> _TASK INSTRUCTIONS_
Word for word, retype the records below.

Stored data entries:
· · · ·
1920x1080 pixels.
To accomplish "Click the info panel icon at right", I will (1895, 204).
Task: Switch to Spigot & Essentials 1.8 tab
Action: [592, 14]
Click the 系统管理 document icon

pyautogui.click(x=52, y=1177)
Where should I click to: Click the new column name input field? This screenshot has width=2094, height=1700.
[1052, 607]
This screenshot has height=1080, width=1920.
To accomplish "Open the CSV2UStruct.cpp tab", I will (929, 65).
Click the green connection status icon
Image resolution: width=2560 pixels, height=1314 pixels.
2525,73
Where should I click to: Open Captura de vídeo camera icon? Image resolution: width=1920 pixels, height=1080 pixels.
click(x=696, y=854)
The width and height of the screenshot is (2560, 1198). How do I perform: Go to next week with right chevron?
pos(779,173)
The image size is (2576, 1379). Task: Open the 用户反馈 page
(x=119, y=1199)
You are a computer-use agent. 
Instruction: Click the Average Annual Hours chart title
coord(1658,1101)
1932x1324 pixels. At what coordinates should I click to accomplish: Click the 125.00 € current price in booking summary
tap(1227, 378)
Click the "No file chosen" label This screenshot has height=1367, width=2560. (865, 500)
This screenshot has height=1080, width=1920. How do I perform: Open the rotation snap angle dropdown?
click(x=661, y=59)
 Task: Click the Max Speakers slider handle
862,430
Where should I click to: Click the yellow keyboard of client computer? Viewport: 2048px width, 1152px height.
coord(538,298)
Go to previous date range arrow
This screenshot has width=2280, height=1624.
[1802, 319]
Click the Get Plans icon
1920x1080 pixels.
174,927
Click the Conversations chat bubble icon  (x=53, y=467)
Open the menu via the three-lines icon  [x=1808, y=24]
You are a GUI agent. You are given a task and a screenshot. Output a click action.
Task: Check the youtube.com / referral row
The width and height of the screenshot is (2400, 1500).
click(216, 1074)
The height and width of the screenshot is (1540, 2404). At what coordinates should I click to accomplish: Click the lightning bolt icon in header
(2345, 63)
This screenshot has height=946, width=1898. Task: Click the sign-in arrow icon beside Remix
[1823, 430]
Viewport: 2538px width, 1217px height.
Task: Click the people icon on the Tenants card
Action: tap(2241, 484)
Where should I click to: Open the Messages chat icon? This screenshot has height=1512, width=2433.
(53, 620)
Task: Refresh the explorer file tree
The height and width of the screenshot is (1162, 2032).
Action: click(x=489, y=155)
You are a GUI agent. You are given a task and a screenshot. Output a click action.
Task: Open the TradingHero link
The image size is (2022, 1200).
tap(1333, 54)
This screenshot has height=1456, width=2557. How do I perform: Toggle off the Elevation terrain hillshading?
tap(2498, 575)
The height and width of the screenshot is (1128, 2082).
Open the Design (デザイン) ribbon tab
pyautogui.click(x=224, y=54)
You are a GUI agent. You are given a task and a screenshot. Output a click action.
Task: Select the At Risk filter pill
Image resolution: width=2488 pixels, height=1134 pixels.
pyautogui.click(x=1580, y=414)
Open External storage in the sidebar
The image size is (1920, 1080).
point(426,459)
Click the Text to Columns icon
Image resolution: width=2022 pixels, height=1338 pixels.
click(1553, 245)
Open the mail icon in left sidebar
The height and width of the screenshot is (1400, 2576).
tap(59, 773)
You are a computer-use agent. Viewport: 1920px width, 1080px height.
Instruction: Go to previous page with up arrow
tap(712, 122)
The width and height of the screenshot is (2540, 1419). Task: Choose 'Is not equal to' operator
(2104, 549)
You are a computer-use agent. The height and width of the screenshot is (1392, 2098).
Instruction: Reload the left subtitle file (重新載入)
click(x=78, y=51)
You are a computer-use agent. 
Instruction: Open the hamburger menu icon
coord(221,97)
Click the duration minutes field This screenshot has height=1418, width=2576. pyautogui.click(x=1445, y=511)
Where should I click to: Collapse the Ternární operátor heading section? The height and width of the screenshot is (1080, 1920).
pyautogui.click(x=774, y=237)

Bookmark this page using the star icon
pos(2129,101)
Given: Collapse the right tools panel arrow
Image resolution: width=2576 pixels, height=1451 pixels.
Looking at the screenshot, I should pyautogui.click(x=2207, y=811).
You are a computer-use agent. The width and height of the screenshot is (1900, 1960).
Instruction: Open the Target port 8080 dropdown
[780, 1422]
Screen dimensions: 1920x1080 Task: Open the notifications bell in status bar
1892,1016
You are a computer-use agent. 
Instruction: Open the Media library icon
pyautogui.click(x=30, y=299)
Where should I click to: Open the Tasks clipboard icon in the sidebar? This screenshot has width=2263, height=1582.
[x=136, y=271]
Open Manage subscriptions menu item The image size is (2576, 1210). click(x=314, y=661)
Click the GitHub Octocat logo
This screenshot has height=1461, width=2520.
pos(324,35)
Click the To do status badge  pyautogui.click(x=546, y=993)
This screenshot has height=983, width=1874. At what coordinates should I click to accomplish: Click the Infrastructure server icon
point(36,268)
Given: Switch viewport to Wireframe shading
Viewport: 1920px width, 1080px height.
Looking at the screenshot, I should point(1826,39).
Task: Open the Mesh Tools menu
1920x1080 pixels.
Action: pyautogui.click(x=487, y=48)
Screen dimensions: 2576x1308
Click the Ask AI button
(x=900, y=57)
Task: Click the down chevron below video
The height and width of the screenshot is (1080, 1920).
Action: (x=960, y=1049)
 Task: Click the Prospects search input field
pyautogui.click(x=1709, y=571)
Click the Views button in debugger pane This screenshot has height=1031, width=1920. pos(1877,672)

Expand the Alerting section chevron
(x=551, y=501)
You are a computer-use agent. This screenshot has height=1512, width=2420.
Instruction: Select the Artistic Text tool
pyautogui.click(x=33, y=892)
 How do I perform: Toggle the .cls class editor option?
· · · ·
> _YOUR RESPONSE_
1920x1080 pixels.
To accomplish "Click the info panel icon at right", I will (1895, 204).
Task: Switch to Spigot & Essentials 1.8 tab
Action: [592, 14]
Click the 系统管理 document icon

pyautogui.click(x=52, y=1177)
Where should I click to: Click the new column name input field? This screenshot has width=2094, height=1700.
[1052, 607]
This screenshot has height=1080, width=1920.
To accomplish "Open the CSV2UStruct.cpp tab", I will (929, 65).
Click the green connection status icon
Image resolution: width=2560 pixels, height=1314 pixels.
2525,73
Where should I click to: Open Captura de vídeo camera icon? Image resolution: width=1920 pixels, height=1080 pixels.
click(x=696, y=854)
The width and height of the screenshot is (2560, 1198). How do I perform: Go to next week with right chevron?
pos(779,173)
The image size is (2576, 1379). Task: Open the 用户反馈 page
(x=119, y=1199)
You are a computer-use agent. 
Instruction: Click the Average Annual Hours chart title
coord(1658,1101)
1932x1324 pixels. At what coordinates should I click to accomplish: Click the 125.00 € current price in booking summary
tap(1227, 378)
Click the "No file chosen" label This screenshot has height=1367, width=2560. (865, 500)
This screenshot has height=1080, width=1920. How do I perform: Open the rotation snap angle dropdown?
click(x=661, y=59)
 Task: Click the Max Speakers slider handle
862,430
Where should I click to: Click the yellow keyboard of client computer? Viewport: 2048px width, 1152px height.
coord(538,298)
Go to previous date range arrow
This screenshot has width=2280, height=1624.
[1802, 319]
Click the Get Plans icon
1920x1080 pixels.
174,927
Click the Conversations chat bubble icon  (x=53, y=467)
Open the menu via the three-lines icon  [x=1808, y=24]
You are a GUI agent. You are given a task and a screenshot. Output a click action.
Task: Check the youtube.com / referral row
The width and height of the screenshot is (2400, 1500).
click(216, 1074)
The height and width of the screenshot is (1540, 2404). At what coordinates should I click to accomplish: Click the lightning bolt icon in header
(2345, 63)
This screenshot has height=946, width=1898. Task: Click the sign-in arrow icon beside Remix
[1823, 430]
Viewport: 2538px width, 1217px height.
Task: Click the people icon on the Tenants card
Action: tap(2241, 484)
Where should I click to: Open the Messages chat icon? This screenshot has height=1512, width=2433.
(53, 620)
Task: Refresh the explorer file tree
The height and width of the screenshot is (1162, 2032).
Action: click(x=489, y=155)
You are a GUI agent. You are given a task and a screenshot. Output a click action.
Task: Open the TradingHero link
The image size is (2022, 1200).
tap(1333, 54)
This screenshot has height=1456, width=2557. How do I perform: Toggle off the Elevation terrain hillshading?
tap(2498, 575)
The height and width of the screenshot is (1128, 2082).
Open the Design (デザイン) ribbon tab
pyautogui.click(x=224, y=54)
You are a GUI agent. You are given a task and a screenshot. Output a click action.
Task: Select the At Risk filter pill
Image resolution: width=2488 pixels, height=1134 pixels.
pyautogui.click(x=1580, y=414)
Open External storage in the sidebar
The image size is (1920, 1080).
point(426,459)
Click the Text to Columns icon
Image resolution: width=2022 pixels, height=1338 pixels.
click(1553, 245)
Open the mail icon in left sidebar
The height and width of the screenshot is (1400, 2576).
tap(59, 773)
You are a computer-use agent. Viewport: 1920px width, 1080px height.
Instruction: Go to previous page with up arrow
tap(712, 122)
The width and height of the screenshot is (2540, 1419). Task: Choose 'Is not equal to' operator
(2104, 549)
You are a computer-use agent. The height and width of the screenshot is (1392, 2098).
Instruction: Reload the left subtitle file (重新載入)
click(x=78, y=51)
You are a computer-use agent. 
Instruction: Open the hamburger menu icon
coord(221,97)
Click the duration minutes field This screenshot has height=1418, width=2576. pyautogui.click(x=1445, y=511)
Where should I click to: Collapse the Ternární operátor heading section? The height and width of the screenshot is (1080, 1920).
pyautogui.click(x=774, y=237)

Bookmark this page using the star icon
pos(2129,101)
Given: Collapse the right tools panel arrow
Image resolution: width=2576 pixels, height=1451 pixels.
Looking at the screenshot, I should pyautogui.click(x=2207, y=811).
You are a computer-use agent. The width and height of the screenshot is (1900, 1960).
Instruction: Open the Target port 8080 dropdown
[780, 1422]
Screen dimensions: 1920x1080 Task: Open the notifications bell in status bar
1892,1016
You are a computer-use agent. 
Instruction: Open the Media library icon
pyautogui.click(x=30, y=299)
Where should I click to: Open the Tasks clipboard icon in the sidebar? This screenshot has width=2263, height=1582.
[x=136, y=271]
Open Manage subscriptions menu item The image size is (2576, 1210). click(x=314, y=661)
Click the GitHub Octocat logo
This screenshot has height=1461, width=2520.
pos(324,35)
Click the To do status badge  pyautogui.click(x=546, y=993)
This screenshot has height=983, width=1874. At what coordinates should I click to accomplish: Click the Infrastructure server icon
point(36,268)
Given: Switch viewport to Wireframe shading
Viewport: 1920px width, 1080px height.
Looking at the screenshot, I should point(1826,39).
Task: Open the Mesh Tools menu
1920x1080 pixels.
Action: pyautogui.click(x=487, y=48)
Screen dimensions: 2576x1308
Click the Ask AI button
(x=900, y=57)
Task: Click the down chevron below video
The height and width of the screenshot is (1080, 1920).
Action: (x=960, y=1049)
 Task: Click the Prospects search input field
pyautogui.click(x=1709, y=571)
Click the Views button in debugger pane This screenshot has height=1031, width=1920. pos(1877,672)

Expand the Alerting section chevron
(x=551, y=501)
You are a computer-use agent. This screenshot has height=1512, width=2420.
Instruction: Select the Artistic Text tool
pyautogui.click(x=33, y=892)
 How do I perform: Toggle the .cls class editor option?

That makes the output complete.